Data supplied below:

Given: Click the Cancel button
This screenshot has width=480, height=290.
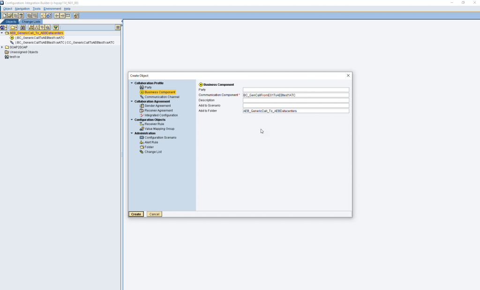Looking at the screenshot, I should (154, 214).
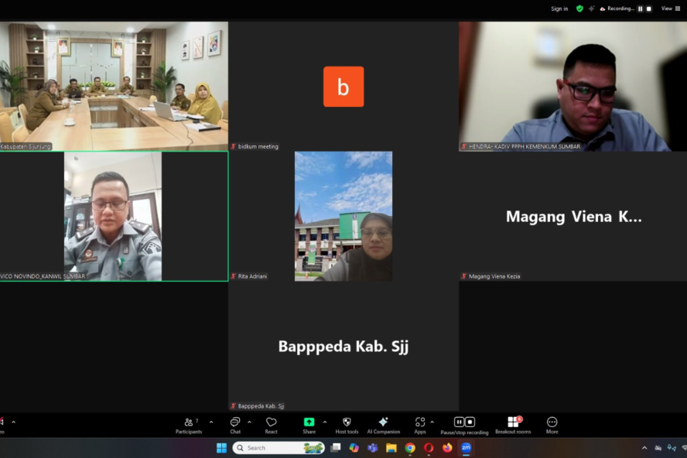Launch AI Companion
The height and width of the screenshot is (458, 687).
383,425
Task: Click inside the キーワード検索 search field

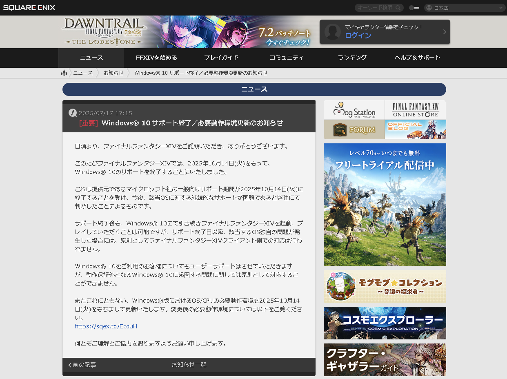Action: click(376, 7)
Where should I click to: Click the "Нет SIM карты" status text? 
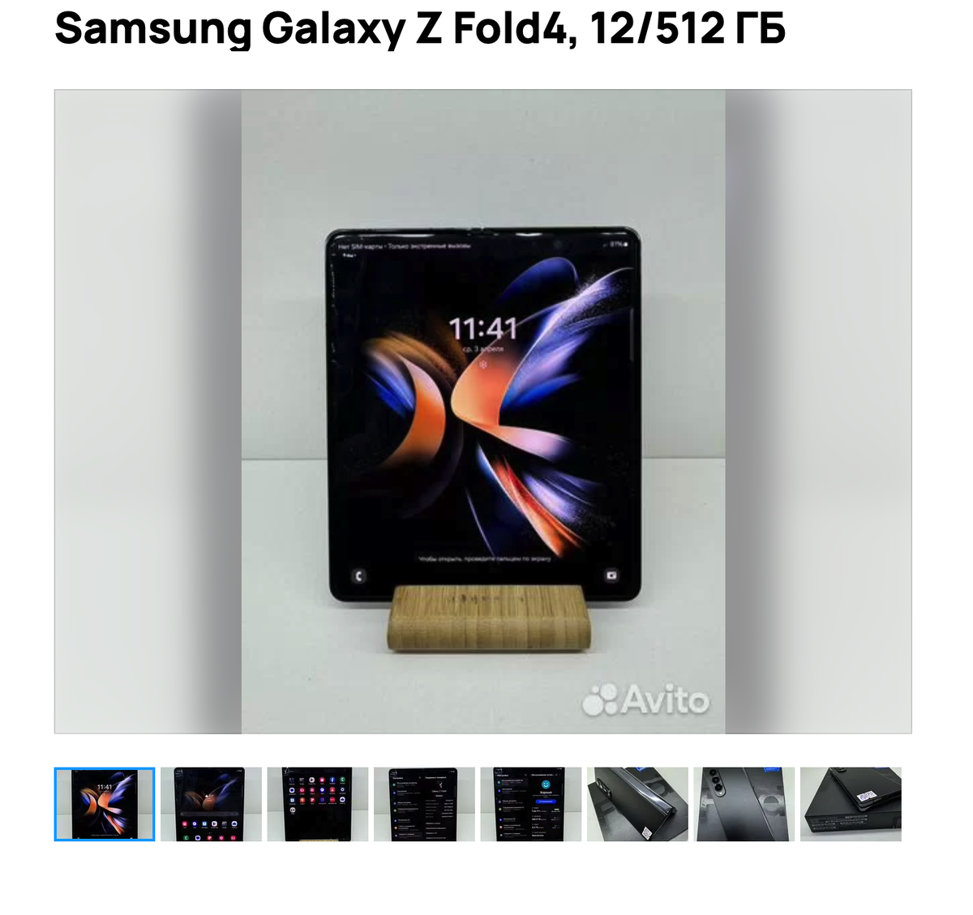tap(359, 245)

End of Data supplied.

Reproduce the listing exactly, images omitted.

Given: Click the Cancel button
This screenshot has width=480, height=290.
Looking at the screenshot, I should (154, 214).
Launch AI Companion
The height and width of the screenshot is (458, 687).
383,425
Task: Click inside the キーワード検索 search field

Action: click(376, 7)
Where should I click to: Click the "Нет SIM карты" status text? 
tap(359, 245)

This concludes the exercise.